EXERCISE INPUTS START
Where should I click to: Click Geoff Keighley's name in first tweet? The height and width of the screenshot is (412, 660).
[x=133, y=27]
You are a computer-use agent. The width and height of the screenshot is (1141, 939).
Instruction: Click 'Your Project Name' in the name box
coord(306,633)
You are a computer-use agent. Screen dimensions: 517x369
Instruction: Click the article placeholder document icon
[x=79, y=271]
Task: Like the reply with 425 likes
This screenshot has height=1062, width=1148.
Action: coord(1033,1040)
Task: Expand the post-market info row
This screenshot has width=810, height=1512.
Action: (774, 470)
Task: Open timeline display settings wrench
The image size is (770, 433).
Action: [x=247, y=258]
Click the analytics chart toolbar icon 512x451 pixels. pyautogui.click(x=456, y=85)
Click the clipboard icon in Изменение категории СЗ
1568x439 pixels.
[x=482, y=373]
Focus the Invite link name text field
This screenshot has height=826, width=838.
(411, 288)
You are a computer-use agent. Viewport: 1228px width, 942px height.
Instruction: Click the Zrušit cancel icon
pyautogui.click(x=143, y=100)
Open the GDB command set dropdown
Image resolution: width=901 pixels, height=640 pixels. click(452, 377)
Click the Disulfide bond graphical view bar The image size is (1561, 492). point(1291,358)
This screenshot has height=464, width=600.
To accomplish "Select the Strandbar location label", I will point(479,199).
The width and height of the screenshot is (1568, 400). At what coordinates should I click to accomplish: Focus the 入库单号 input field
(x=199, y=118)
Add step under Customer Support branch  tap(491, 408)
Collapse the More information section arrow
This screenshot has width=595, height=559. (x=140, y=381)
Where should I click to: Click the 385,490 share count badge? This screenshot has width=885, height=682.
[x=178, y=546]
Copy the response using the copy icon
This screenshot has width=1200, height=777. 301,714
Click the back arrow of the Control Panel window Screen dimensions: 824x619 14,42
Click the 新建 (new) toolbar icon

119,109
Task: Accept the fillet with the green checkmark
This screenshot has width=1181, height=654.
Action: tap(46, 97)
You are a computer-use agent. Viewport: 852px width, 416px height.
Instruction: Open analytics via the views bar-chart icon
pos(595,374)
EXERCISE INPUTS END
• TASK STATEMENT: Every line of the data above should be retyped precisely.

• SOLVED EXERCISE:
Where should I click to: Click Geoff Keighley's name in first tweet? The height and width of the screenshot is (412, 660).
[x=133, y=27]
You are a computer-use agent. The width and height of the screenshot is (1141, 939).
Instruction: Click 'Your Project Name' in the name box
coord(306,633)
You are a computer-use agent. Screen dimensions: 517x369
Instruction: Click the article placeholder document icon
[x=79, y=271]
Task: Like the reply with 425 likes
This screenshot has height=1062, width=1148.
Action: coord(1033,1040)
Task: Expand the post-market info row
This screenshot has width=810, height=1512.
Action: (774, 470)
Task: Open timeline display settings wrench
The image size is (770, 433).
Action: [x=247, y=258]
Click the analytics chart toolbar icon 512x451 pixels. pyautogui.click(x=456, y=85)
Click the clipboard icon in Изменение категории СЗ
1568x439 pixels.
[x=482, y=373]
Focus the Invite link name text field
This screenshot has height=826, width=838.
(411, 288)
You are a computer-use agent. Viewport: 1228px width, 942px height.
Instruction: Click the Zrušit cancel icon
pyautogui.click(x=143, y=100)
Open the GDB command set dropdown
Image resolution: width=901 pixels, height=640 pixels. click(452, 377)
Click the Disulfide bond graphical view bar The image size is (1561, 492). point(1291,358)
This screenshot has height=464, width=600.
To accomplish "Select the Strandbar location label", I will point(479,199).
The width and height of the screenshot is (1568, 400). At what coordinates should I click to accomplish: Focus the 入库单号 input field
(x=199, y=118)
Add step under Customer Support branch  tap(491, 408)
Collapse the More information section arrow
This screenshot has width=595, height=559. (x=140, y=381)
Where should I click to: Click the 385,490 share count badge? This screenshot has width=885, height=682.
[x=178, y=546]
Copy the response using the copy icon
This screenshot has width=1200, height=777. 301,714
Click the back arrow of the Control Panel window Screen dimensions: 824x619 14,42
Click the 新建 (new) toolbar icon

119,109
Task: Accept the fillet with the green checkmark
This screenshot has width=1181, height=654.
Action: tap(46, 97)
You are a computer-use agent. Viewport: 852px width, 416px height.
Instruction: Open analytics via the views bar-chart icon
pos(595,374)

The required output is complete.